**WORK TO BE COMPLETED**: Take from the listing each line that has the string "agent".

----

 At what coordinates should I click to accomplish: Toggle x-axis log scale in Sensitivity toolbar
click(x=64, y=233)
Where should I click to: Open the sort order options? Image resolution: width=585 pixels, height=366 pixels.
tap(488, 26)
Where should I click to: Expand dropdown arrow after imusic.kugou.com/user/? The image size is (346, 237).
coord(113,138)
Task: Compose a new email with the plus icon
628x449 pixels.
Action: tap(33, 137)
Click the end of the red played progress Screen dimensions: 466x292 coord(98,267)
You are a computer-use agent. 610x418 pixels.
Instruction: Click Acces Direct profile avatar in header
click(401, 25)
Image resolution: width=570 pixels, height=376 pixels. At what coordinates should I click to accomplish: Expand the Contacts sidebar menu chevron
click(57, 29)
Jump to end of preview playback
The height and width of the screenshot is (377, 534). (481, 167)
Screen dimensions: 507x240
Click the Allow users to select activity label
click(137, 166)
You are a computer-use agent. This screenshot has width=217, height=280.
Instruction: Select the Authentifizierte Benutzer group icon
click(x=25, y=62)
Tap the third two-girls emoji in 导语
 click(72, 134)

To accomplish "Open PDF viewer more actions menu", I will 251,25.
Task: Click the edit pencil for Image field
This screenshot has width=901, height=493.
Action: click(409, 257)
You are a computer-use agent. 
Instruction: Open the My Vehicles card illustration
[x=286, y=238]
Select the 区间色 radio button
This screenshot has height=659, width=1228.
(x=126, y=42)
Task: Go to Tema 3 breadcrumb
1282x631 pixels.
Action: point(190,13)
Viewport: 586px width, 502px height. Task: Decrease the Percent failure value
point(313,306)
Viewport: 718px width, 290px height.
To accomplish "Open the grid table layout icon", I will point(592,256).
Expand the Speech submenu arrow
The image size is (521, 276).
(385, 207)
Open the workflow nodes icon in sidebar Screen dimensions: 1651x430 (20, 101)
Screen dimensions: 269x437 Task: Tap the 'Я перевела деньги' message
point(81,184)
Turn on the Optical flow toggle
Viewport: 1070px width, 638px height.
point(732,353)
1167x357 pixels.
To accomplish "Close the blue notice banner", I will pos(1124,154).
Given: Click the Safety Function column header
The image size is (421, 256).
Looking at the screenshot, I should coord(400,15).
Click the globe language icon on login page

----

**WRITTEN SOLUTION**:
You are a computer-use agent. 610x418 pixels.
You are a computer-use agent. This screenshot has width=217, height=280.
You are a computer-use agent. 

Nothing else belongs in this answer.